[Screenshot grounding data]
-------------------------
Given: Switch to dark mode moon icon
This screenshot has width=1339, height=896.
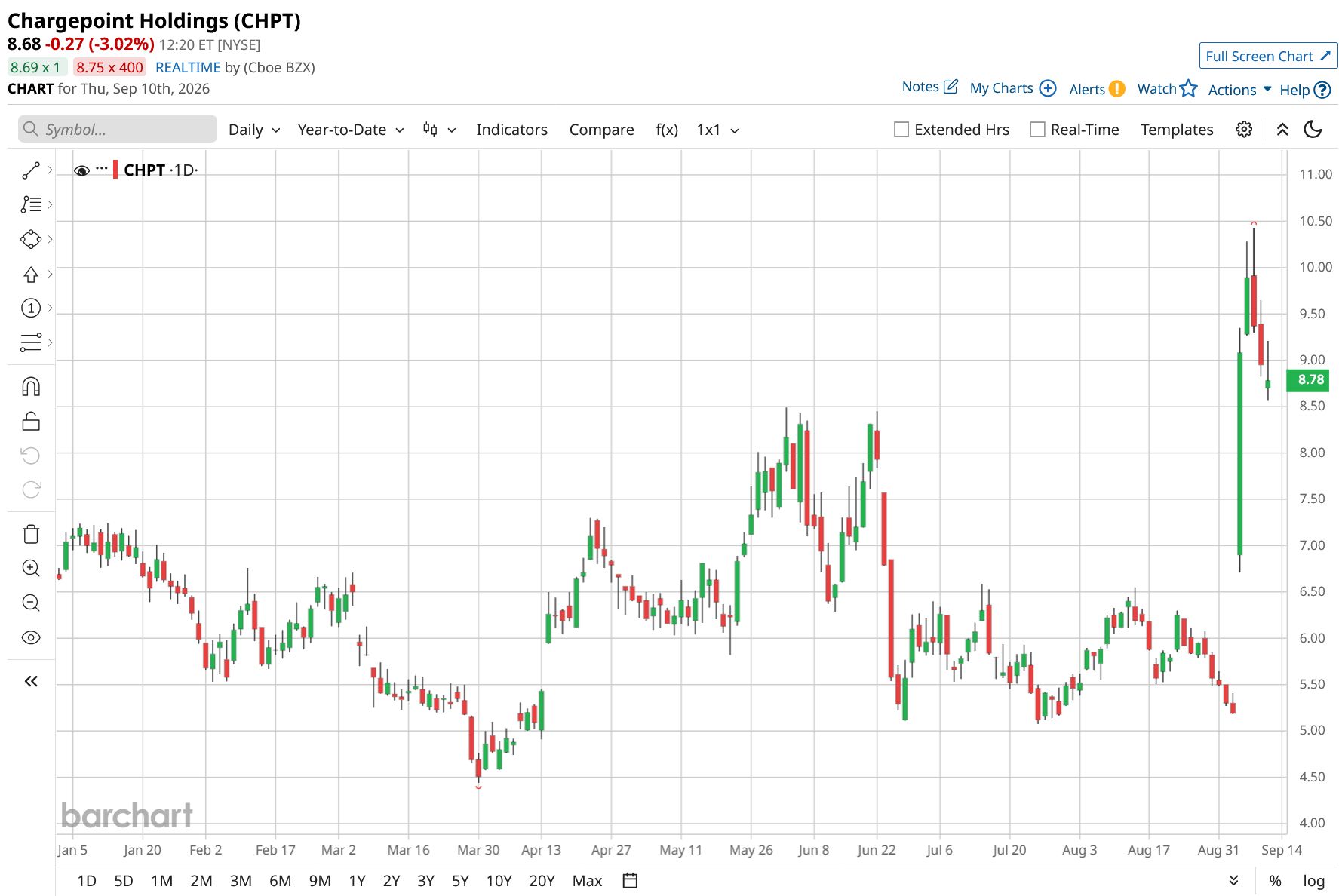Looking at the screenshot, I should pyautogui.click(x=1313, y=130).
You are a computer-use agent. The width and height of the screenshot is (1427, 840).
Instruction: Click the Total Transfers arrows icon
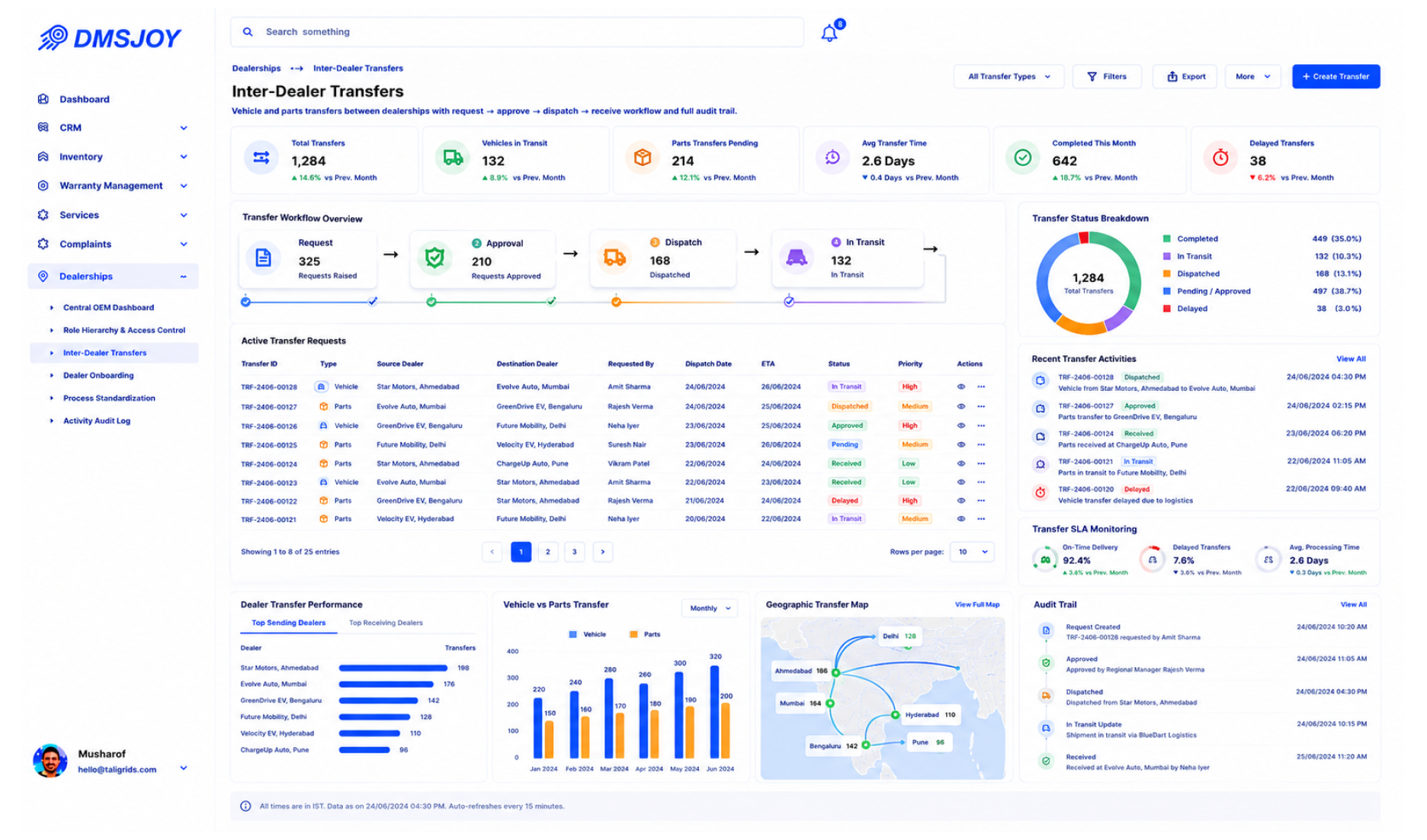[261, 158]
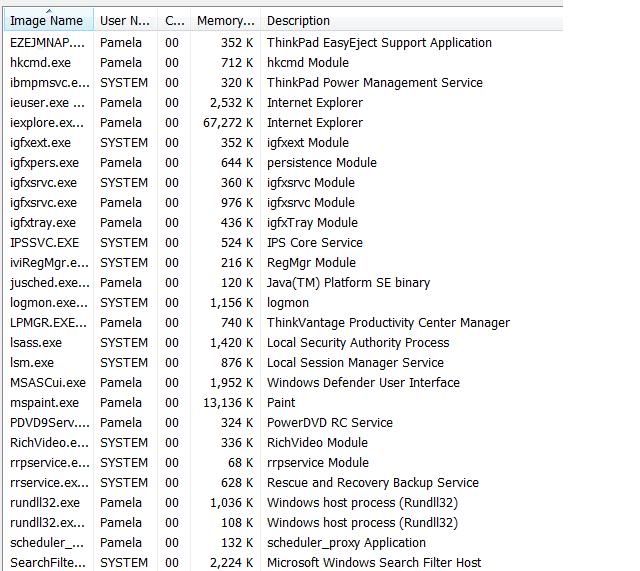Select the SearchFilterHost process row
The image size is (640, 571).
[x=47, y=563]
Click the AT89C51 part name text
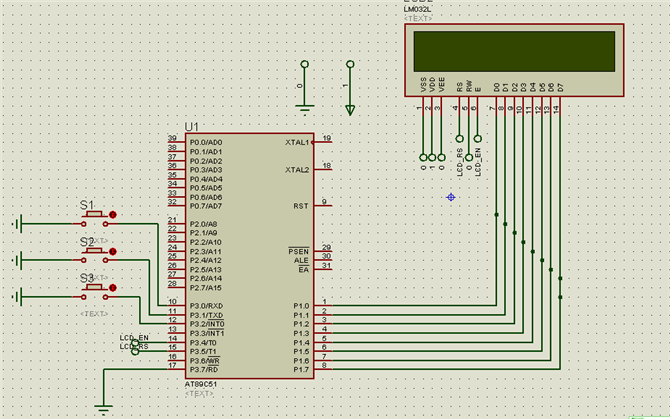 [x=205, y=384]
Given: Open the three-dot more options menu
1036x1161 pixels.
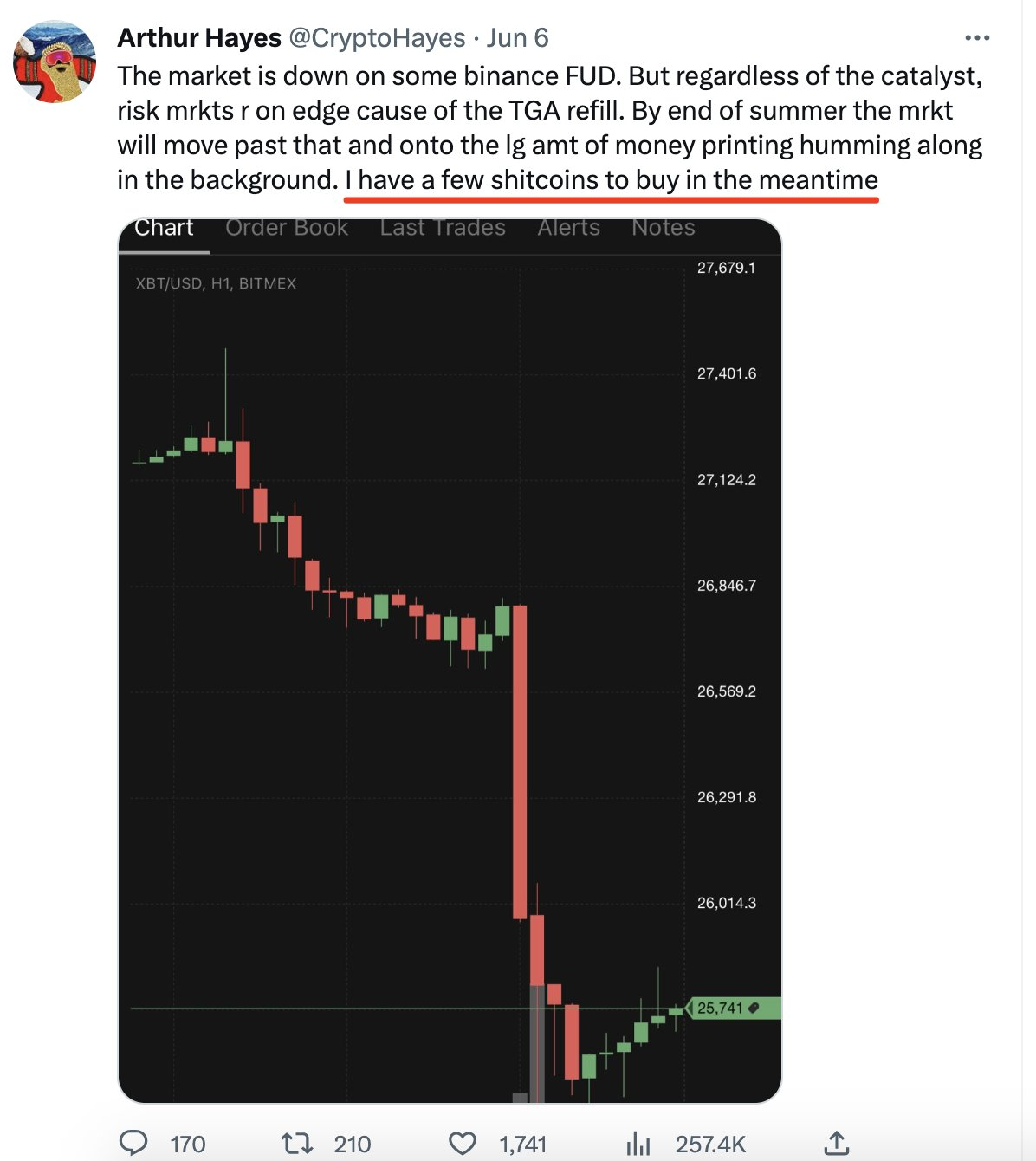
-------------------------
# [WHAT YOU WILL DO]
Where does "Given" appear in the records above? Copy each line that holds it.

# [ANSWER SECTION]
Given: Switch to dark mode moon icon
Given: Open the three-dot more options menu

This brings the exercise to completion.